Ilja promised that by the end of the week she would have us all as confident to ski on ice as we were on perfectly groomed pistes. She wasn’t going to prepare us for the Olympics but she was going to entertain, teach and build confidence.

Our motley crew set off down a gentle blue run with Tabitha tucked in behind Ilja. Our varying abilities assessed, Ilja set about laying down the fundamentals of traversing and turning in ways that clearly registered with my kids in ways it never had before.

I’d been drumming the same message into them for years but when it had come from their old man, none of it had hit home. Now, there was an immediate improvement in their technique. They were starting to ski elegantly as well as solidly.

Ilja had lots of exercises and mental tricks. Carrying trays of imaginary drinks; doing impressions of bananas; dragging ski poles in the snow; pretending to be Superman. The kids were transfixed and I could see everyone, including my wife, improving in front of my eyes. Ilja gave the kids confidence, so that negotiating tricky red runs was no longer an ordeal but instead a challenge. Ilja had given them the tools to tackle. Trouble was, they didn’t want to stop. By the end of the week we were skiing six hour days, which was all well and good, but sadly at the expense of the afternoon mulled wine stops to which I’d become accustomed.

I also gained valuable tips on how to update my ski style from the legs-close-together technique I had been taught by Ilja’s predecessors in the mid 1970s. Annoyingly, having skied in this manner for 40 years, I found it more difficult to act on Ilja’s advice, so may have to stick to the skiing equivalent of an avocado bathroom set.

Christmas Day was approaching, so we shifted our base down the mountain to the Hotel Neue Post, an archetypal Austrian family run hotel in Mayrhofen itself.

The Pfister family can trace their family tree back to 1629 and have owned and run this hotel for five generations. With numerous staff clocking up thirty plus years of service, and this being Austria, not surprisingly everything runs like clockwork.
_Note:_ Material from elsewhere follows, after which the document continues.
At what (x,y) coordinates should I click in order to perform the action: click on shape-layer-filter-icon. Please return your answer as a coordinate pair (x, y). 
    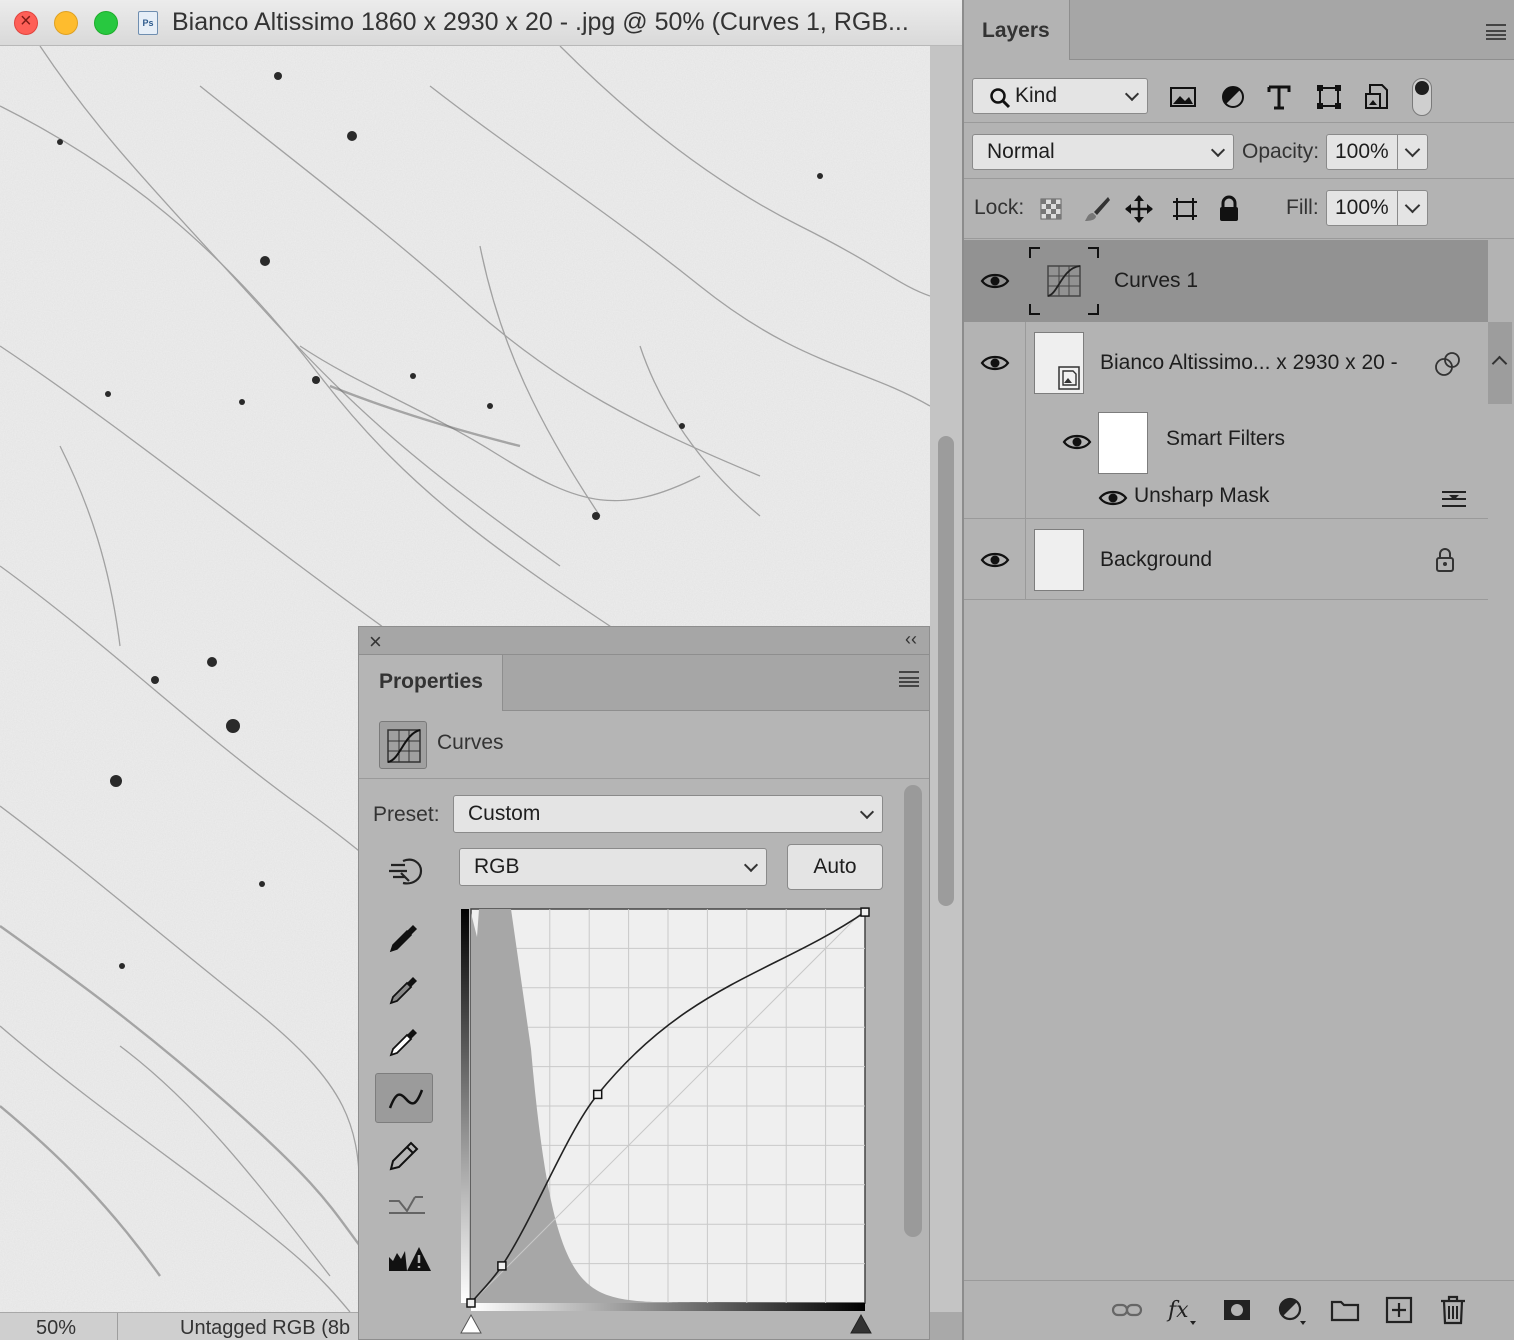
    Looking at the image, I should click on (1329, 97).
There’s one final treat for the kids: a night in the White Lounge, an igloo hotel found up at 2,000m. What my luxury loving wife had feared might be the night from hell was in reality was a surprisingly fun stay and a comfortable night’s sleep, all of us snuggling into expedition quality sleeping bags to guard against the cold.

The result of our experiment with family lessons was definitely a success. We all improved and as a parent it was fascinating seeing how a real instructor teaches skiing.

Whether I ever manage to pass myself off as a twenty-first century skier remains to be seen.